Procure and simple: a proportionate approach to public procurement
Think tank: Re:State
Author(s): Joe Hill; Sean Eke
November 10, 2025
This report from UK think tank Re:State reveals a procurement system which has become too focused on compliance with complex rules and bureaucracy.
The Government spends £400 billion a year procuring goods and services, but regularly fails to secure value for the taxpayer from that spending. Public procurement is rife with projects which are late, under-deliver, and are over-budget. Some projects are outsourced which shouldn’t be, and others are never even started because the complex and costly procurement processes stop them being tendered.
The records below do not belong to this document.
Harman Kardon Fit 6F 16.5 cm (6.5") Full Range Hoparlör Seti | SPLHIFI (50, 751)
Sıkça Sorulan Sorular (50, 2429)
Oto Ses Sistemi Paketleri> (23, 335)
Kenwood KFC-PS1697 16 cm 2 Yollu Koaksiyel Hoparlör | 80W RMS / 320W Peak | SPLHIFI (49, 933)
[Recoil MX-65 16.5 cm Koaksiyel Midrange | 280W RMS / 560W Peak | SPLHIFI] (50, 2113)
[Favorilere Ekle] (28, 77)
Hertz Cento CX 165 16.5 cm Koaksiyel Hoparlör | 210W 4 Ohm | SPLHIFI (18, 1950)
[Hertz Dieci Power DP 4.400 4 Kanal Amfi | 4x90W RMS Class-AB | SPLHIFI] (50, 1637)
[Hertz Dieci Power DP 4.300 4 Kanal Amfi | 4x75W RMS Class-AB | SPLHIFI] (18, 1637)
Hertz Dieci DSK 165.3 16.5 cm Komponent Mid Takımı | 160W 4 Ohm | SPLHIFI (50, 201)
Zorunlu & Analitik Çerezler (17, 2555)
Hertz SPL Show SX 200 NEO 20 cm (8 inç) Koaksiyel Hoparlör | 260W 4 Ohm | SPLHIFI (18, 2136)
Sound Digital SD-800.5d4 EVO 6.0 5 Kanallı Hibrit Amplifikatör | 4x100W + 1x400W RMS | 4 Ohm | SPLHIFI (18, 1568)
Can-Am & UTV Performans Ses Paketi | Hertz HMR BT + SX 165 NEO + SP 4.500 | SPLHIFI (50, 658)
Re:State’s report reveals a procurement system which has become too focused on compliance with complex rules and bureaucracy, at the expense of its core goals: getting good value at affordable prices. A “practice-legislation” gap has grown from “folklore” about the processes which procurement professionals should follow, entirely detached both from their core responsibilities under legislation.
For companies, the public sector is an increasingly unattractive place to work. The way the procurement market is designed effectively prices out exactly the kind of smaller, more entrepreneurial start-ups and scaleups who government should want to be working with, who will make the market more innovative and competitive in the long run. Meanwhile, the Government’s focus solely on areas like insourcing, SMEs, and driving wider social goals through procurement is missing an opportunity to focus on the core job – buying better goods and services and getting them at a better price.
There is an immense opportunity for the public, if the Government can simplify procurement, and focus increasing competition in public procurement markets by crowding in more innovative companies.